Sunday, April 15, 2012

REVIEW: TIM HECKER - "SUFFOCATION RAGA FOR JOHN CALE"

Tim Hecker - "Suffocation Raga for John Cale" off Extra Playful: Transitions EP
Double Six, 2012

It's no secret that Tim Hecker is a big favourite of mine. Though he's yet to put out a bad album--seriously, his hit to miss ratio is astonishing--last year did feel like something of a halcyon days for his fans, with both Ravedeath, 1972 and Dropped Pianos offering some of his most rewarding, and challenging, music yet (to say nothing of this excellent concert set from Moogfest 2011 that NPR put up). This remix for Cale's Record Store Day release (Actress and Leyland Kirby have remixes on it as well) is a bit of a departure from most of the material on Ravedeath (outside of maybe "In the Fog"), though it fits comfortably alongside earlier works like "Atlas One" and "Atlas Two," or the noisier parts of Harmony in Ultraviolet. His usual signifiers--grainy distortion, clouds of static, submerged harmonic progressions--are all present, and in just the right amounts. If you were being uncharitable, you could say it's Hecker-by-the-numbers, but it's such a gorgeous piece of music that I'm inclined to give him a pass for not exactly moving outside his comfort zone here. In something of a strange twist, actually, "Suffocation Raga" sounds closer to Christian Fennesz's work than has been the case in some time, and the overtly pretty second half is not a million miles away from the likes of Talk Talk and Bark Psychosis.

Opening with a metallic, buzzing drone--sounding a little like stretched out piano chords--before the layers of static and distortion shift the sound into slightly darker territory, the first half of the song is a feast of textures. Indeed, nothing here is nebulous or gossamer; Hecker gets so much of his effect from the physicality of his music, and this is no exception. There is weight and mass here, and it feels like you can reach out and touch what's coming out of your speakers. A little over halfway through, the track seems poised to drop into "Whitecaps of White Noise"-levels of distortion and static, but Hecker pulls back and allows everything to blossom in near-symphonic fashion. It's a little like hearing a deconstructed horn section, the swells of sound sitting somewhere between triumphant and melancholic. Piano creeps in around the edges at the close of the track, a trick used to great effect on Ravedeath, and the most obvious reference to Hecker's recent work to be found.

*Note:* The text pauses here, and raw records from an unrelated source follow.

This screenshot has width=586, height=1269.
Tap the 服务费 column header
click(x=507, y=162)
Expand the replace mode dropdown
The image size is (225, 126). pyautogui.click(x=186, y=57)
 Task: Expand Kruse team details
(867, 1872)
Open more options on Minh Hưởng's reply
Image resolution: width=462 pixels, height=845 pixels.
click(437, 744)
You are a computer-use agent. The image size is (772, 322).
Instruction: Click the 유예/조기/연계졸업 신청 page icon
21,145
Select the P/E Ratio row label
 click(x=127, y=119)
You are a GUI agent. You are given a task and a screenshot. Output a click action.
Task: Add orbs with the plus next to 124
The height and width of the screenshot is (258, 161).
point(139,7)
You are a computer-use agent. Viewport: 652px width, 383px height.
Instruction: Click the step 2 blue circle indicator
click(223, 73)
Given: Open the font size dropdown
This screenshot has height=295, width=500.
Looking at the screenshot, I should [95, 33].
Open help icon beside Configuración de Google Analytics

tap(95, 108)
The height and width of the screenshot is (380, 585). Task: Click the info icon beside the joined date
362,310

In an interview for The Quietus, Hecker describes his method in the studio as:
a mix of dull, bludgeoning, plodding, getting-nowhere feelings of hitting your head against the well, mixed with these amazingly crystallized moments of epiphany and revelation and vision. . . . [I]t's something that really comes with hard work and labour and time and patience, and being open to your music spiraling off on different tangents and going with it, and not being sentimental about music that's not quite there. Just destroying it.
At this point, reference to the sound of this process in Hecker's work is perhaps the most pervasive cliche in writing on his music, so I will gloss over how well this description of his methods matches with the experience of listening to that work (it really does!) and suggest that if there's been a development in Hecker's career, it has been a continued refinement and honing in on those moments of epiphany, revelation, and vision he describes. Aesthetically, Haunt Me, Haunt Me, Do it Again is not a million miles away from "Suffocation Raga," but the payoff, for lack of a better term, is consistently higher these days. This is not to say that his earlier releases suffer by comparison--they remain compelling listens even in light of his recent triumphs--so much as to point out that the richness of the material, the depth of his compositions, has grown without Hecker having to abandon what's brought him to this point. "Suffocation Raga," then, is more consolidation than evolution, a revisiting of gains made through the application of those very gains.

In that same piece from The Quietus quoted above, the interviewer describes a preview of some of Hecker's most recent recording sessions, noting that it's "more rhythmic than I was anticipating, but blossoms with the unmistakable flourishes of dense and percolating distortion that have become his hallmark." This description might be applied to last year's "The Piano Drop" (or even Harmony in Ultraviolet's "Chimeras"), and I can't help but wonder if an increased engagement with his minimal techno past (under the Jetone moniker) might be in the cards. I don't know, obviously, and if Hecker's career to date offers any hints, it suggests that what comes next will be more slow refinement, rather than scorched-earth reinvention. Regardless of what's to come, Hecker remains one of the greats in contemporary experimental music and any forthcoming projects will, I'm sure, be worthy of exploration and immersion. For right now, "Suffocation Raga for John Cale" is another piece of typically excellent work from a musician who, like Burial or the Caretaker, has excelled by becoming ever more like himself.